Supposed I have five mp3 files:
01-trackfoo.mp3
02-trackbar.mp3
03-trackbaz.mp3
04-trackabc.mp3
05-trackxyz.mp3
Now I give a quick listen to the files (just mplayer on console will do the trick) and I find out that the order is wrong. 05 is actually 02 and the rest will have to be renamed. So first I will do a temp rename:
01-trackfoo.mp3
02-trackbar.mp3
03-trackbaz.mp3
04-trackabc.mp3
00-trackxyz.mp3
Now we need a "shift": 02 should become 03, 03 should become 04 and 04 should become 05. To minimize confusion, ex-05 (now 00) will just be mved later.
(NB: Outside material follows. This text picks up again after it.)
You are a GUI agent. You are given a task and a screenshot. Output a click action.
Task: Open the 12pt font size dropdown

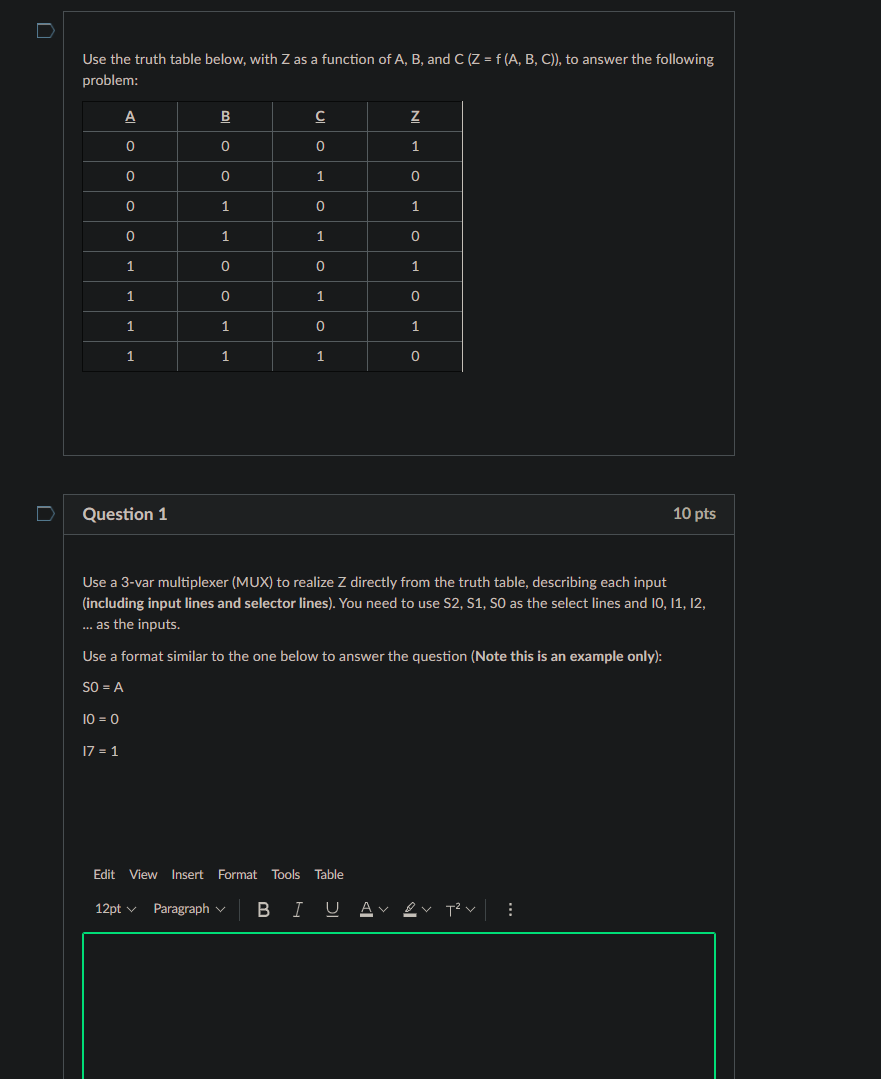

My approach was this: (perl rename, by Larry Wall, default here on Debian)
rename 's/0([2-4])([\s\S]+)/0($1+1)$2/' *
as well as (later, after some more RTFM'ing)
rename 's/0([2-4])([\s\S]+)/0($1+1)$2/e' *
None of them worked, especially because the /e[val] modifier does not accept anything else but evaluations, and will throw an error once you attempt to combine the evaluations with strings. Bash can do it just fine, e. g. foo$((1+6)) will be evaluated to foo7.
So how can I do this (one-liner preferred, not intending to write a whole standalone script just for this)?